Gara-gara Ini Warga Pamoyanan Cianjur Pilih Akhiri Hidup dengan Gantung Diri

ilustrasi

ilustrasi

POJOKJABAR.com, CIANJUR – Agus Setiawan bin Komarudin (48) salah seorang warga Kampung Baru RT 3/20, Kelurahan Pamoyanan, Kecamatan Cianjur, nekad mengakhiri hidupnya dengan cara gantung diri (gandir), Senin (8/1/2018) sekitar pukul 12:30 WIB.

Cucum Mulyati (38) warga setempat mengatakan, gantung diri dilakukannya akibat penyakit sudah hampir satu tahun dari saat ini tidak kunjung sembuh juga, sehingga dirinya nekad melakukan hal tidak wajar.

“Saya juga sebelumnya tidak percaya dia melakukan gandir, maka itu membuat geger dan heboh tetangga,” kata dia saat ditemui di lokasi kejadian.

Agus melakukan gandir dengan kain sarung. Pria itu nekat gantung diri di rumahnya sendiri karena diduga depresi setelah penyakit gula dideritanya sudah setahun tak kunjung sembuh.

“Pelaku saat melakukan gandir memakai pakaian koko (busana muslim) warna putih, lalu pakai sarung dan menggunakan peci. Kasihan juga kondisinya sudah memperihatinkan dan ngeri juga, kenapa bisa melakukan hal seperti itu,” ujar, Rahmat Hidayatullah (40) masih warga setempat sebagai saksi mata, kemarin.

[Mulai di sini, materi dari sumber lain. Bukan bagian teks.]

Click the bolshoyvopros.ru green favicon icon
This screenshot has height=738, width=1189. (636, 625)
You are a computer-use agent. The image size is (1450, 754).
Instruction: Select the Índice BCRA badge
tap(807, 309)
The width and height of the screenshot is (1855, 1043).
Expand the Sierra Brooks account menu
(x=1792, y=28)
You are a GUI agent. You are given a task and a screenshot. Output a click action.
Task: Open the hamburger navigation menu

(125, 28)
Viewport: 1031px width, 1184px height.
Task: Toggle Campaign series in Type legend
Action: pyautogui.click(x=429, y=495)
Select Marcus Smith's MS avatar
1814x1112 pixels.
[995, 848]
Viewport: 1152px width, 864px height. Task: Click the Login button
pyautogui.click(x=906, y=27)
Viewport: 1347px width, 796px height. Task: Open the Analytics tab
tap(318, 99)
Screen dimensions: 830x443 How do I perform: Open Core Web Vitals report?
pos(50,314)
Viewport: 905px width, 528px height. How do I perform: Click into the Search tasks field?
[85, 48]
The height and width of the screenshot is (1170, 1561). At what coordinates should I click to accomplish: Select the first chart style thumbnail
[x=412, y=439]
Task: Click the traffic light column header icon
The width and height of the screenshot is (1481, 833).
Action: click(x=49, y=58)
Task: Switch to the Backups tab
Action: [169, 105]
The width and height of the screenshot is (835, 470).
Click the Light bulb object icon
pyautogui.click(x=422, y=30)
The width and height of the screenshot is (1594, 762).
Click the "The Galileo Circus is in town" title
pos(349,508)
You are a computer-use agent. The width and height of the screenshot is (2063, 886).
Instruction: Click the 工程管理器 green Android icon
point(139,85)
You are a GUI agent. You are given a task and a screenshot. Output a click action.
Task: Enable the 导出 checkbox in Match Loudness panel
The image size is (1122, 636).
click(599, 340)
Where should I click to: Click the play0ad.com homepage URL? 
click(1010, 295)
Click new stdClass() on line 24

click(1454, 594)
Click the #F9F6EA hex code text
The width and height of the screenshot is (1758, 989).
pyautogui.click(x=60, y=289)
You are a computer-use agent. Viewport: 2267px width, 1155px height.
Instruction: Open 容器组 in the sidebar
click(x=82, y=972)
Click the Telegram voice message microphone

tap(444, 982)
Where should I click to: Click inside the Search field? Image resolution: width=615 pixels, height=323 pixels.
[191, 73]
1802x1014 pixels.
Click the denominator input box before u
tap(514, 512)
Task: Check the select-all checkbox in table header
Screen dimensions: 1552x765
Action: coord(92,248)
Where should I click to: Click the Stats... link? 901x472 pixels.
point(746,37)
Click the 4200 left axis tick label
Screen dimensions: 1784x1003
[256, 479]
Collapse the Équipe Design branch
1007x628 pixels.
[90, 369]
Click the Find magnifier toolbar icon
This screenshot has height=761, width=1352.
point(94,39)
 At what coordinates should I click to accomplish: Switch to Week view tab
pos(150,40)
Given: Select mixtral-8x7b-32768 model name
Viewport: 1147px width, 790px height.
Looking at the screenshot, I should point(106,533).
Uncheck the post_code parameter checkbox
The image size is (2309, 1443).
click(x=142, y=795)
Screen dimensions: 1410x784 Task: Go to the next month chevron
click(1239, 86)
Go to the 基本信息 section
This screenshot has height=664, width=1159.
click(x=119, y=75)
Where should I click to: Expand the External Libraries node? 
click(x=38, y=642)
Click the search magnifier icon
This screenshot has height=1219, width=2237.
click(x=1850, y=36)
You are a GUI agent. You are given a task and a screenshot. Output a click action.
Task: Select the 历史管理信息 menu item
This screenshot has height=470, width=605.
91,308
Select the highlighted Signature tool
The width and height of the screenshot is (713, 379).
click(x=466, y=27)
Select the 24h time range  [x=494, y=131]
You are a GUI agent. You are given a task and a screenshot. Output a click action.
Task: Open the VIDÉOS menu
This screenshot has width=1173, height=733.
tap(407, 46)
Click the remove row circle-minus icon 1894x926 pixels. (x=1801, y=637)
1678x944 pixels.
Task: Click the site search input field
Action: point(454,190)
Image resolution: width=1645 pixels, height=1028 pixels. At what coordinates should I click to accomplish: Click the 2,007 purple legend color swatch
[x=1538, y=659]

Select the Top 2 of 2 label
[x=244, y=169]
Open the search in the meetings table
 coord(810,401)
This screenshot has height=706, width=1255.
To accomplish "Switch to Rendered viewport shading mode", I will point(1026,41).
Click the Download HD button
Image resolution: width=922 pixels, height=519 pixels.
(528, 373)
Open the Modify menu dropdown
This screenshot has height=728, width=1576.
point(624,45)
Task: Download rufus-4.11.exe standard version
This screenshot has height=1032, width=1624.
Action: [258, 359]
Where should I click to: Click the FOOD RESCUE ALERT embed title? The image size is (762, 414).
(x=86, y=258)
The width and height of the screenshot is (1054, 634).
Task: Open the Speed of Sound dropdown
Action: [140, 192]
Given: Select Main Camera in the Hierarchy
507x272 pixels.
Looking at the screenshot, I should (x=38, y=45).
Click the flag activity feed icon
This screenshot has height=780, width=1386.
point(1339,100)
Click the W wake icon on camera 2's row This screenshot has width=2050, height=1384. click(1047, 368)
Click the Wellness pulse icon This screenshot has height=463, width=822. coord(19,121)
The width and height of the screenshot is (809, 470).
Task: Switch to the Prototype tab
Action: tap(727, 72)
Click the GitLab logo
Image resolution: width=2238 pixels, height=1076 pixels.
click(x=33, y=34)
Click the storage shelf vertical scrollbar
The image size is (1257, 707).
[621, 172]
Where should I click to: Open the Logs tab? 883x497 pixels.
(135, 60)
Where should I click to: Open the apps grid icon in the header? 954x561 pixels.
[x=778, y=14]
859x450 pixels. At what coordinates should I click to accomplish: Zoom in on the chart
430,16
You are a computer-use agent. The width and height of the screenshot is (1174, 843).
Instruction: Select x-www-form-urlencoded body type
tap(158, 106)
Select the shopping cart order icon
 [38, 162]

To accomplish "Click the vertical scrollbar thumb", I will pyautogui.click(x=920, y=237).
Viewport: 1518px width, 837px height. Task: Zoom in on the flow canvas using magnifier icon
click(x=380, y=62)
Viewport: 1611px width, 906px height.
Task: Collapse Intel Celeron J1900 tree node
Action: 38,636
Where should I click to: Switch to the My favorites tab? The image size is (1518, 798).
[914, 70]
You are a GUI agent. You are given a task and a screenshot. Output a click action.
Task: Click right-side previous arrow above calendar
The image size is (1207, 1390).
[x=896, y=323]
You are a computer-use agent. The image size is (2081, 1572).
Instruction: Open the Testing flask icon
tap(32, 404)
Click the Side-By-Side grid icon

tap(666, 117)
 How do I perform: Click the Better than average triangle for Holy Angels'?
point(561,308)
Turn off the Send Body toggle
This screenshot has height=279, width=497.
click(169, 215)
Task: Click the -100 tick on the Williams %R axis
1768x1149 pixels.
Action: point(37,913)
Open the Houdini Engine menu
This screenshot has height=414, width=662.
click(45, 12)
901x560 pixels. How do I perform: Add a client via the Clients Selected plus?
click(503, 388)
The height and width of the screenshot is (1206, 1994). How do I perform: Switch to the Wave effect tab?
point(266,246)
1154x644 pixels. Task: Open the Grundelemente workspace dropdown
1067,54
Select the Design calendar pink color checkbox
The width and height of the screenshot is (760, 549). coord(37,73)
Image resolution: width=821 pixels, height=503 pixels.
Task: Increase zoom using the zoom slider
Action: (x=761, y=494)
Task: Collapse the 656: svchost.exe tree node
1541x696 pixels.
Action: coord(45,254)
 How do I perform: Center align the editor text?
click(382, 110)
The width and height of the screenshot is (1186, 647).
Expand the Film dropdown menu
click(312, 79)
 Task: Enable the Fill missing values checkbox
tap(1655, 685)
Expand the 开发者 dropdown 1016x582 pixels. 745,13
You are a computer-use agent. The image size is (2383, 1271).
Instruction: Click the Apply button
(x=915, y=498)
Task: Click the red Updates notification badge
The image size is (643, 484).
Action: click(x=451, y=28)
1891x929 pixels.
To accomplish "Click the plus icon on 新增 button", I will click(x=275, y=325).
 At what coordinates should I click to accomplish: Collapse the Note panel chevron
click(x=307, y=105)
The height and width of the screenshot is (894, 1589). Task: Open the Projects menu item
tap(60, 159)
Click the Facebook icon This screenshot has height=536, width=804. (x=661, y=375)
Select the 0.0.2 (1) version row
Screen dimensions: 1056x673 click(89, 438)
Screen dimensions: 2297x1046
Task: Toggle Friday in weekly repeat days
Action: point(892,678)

Sementara, setelah mendengar laporan jajaran Polsek Cianjur Kota langsung menuju TKP, yang sebelumnya korban sempat hendak ditolong warga untuk menyelamatkan nyawanya, namun saat diperiksa korban ternyata sudah tewas.

“Salah satu warga menghubungi petugas, sehingga kita langsung menuju TKP untuk melakukan pemeriksaan dan evakuasi korban,” kata Kapolsek Cianjur Kota, Kompol Iskandar.

Masih menurut Kompol Iskandar, korban sudah ditemukan gantung diri menggunakan kain sarung. Tanda-tanda yang ditemukan di TKP itu kondisi lidah sudah menjulur dan air mani keluar.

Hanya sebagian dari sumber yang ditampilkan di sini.